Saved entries
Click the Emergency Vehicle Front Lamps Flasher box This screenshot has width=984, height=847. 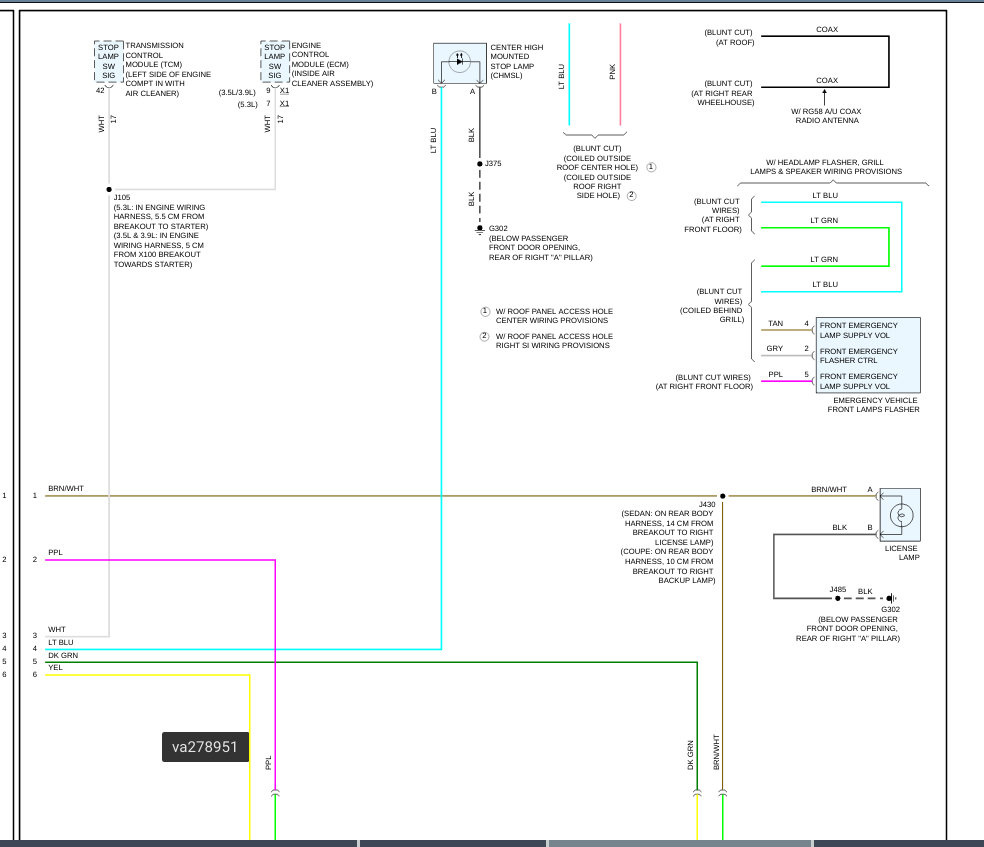(868, 355)
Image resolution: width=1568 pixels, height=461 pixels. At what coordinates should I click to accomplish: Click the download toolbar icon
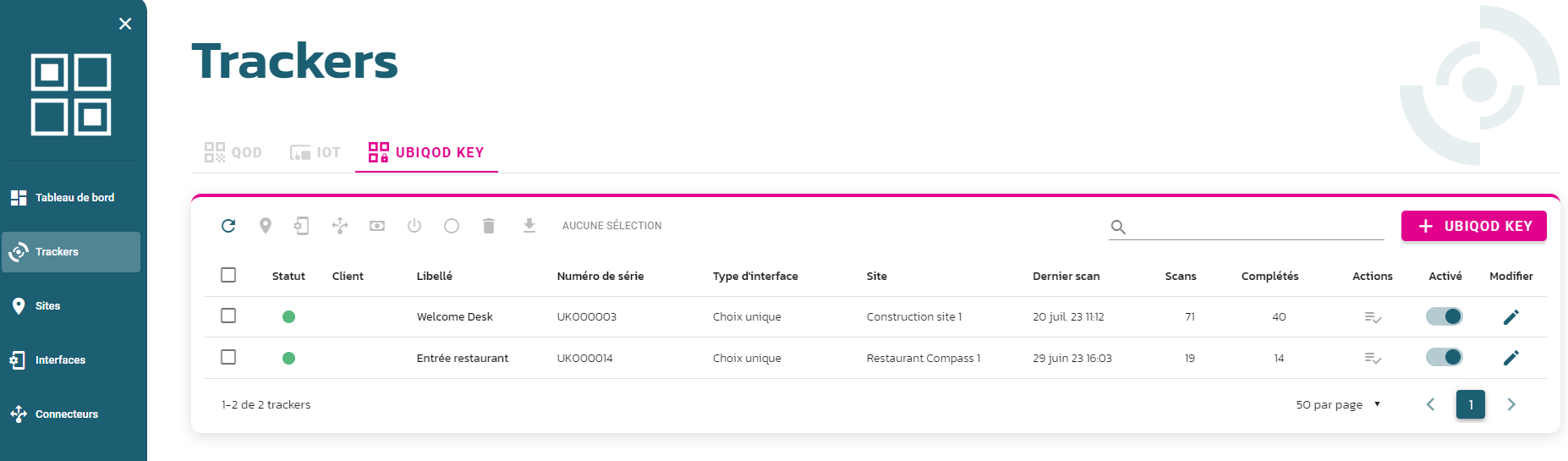529,226
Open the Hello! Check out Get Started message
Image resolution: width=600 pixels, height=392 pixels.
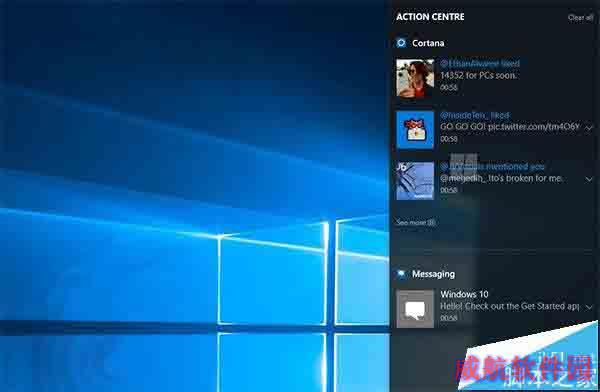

■ **YOUR ASSIGNMENT**:
With all pictures excluded, output exactly the lines from the one containing "Image resolution: width=1568" through the final line of the entries, inclusive.

■ **PROBLEM SOLUTION**:
Image resolution: width=1568 pixels, height=461 pixels. At what coordinates should I click to accomplish: Click the download toolbar icon
529,226
Open the Hello! Check out Get Started message
Image resolution: width=600 pixels, height=392 pixels.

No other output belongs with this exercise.